**Task:** Reproduce the lines below word for word, starting with the line that contains "Where should I" and stopping after the final line.

#### Data for this exercise

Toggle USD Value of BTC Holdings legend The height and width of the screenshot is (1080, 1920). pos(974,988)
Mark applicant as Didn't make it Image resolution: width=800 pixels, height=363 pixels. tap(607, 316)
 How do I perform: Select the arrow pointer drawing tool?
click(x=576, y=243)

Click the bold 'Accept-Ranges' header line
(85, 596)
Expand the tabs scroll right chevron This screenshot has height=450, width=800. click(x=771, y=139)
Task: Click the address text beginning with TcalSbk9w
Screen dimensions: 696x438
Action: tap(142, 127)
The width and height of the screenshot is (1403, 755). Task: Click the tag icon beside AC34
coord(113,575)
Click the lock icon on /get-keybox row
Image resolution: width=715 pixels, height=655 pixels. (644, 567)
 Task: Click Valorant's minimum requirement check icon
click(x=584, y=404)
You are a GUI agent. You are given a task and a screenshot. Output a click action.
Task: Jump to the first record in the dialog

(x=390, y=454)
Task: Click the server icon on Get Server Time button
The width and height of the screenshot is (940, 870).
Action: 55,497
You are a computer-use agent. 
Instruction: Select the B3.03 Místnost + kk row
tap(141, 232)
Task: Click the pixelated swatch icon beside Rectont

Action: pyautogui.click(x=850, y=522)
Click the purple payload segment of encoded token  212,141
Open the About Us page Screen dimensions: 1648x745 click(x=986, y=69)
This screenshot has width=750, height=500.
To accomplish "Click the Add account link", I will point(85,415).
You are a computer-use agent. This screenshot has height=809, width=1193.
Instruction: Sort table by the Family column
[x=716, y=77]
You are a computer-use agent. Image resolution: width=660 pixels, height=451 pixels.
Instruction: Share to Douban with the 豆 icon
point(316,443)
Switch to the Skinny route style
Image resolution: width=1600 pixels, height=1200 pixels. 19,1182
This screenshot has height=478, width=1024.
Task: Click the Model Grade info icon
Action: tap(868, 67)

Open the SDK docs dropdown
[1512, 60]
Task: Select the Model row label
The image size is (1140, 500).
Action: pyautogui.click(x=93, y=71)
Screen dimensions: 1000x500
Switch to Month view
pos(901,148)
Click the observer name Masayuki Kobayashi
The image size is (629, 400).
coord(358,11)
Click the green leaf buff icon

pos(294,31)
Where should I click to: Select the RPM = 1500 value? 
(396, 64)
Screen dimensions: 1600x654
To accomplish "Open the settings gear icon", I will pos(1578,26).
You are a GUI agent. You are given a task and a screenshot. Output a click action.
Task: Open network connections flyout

########

**Solution to the problem:**
Where should I click to: Select the RPM = 1500 value? 
(396, 64)
Screen dimensions: 1600x654
To accomplish "Open the settings gear icon", I will pos(1578,26).
You are a GUI agent. You are given a task and a screenshot. Output a click action.
Task: Open network connections flyout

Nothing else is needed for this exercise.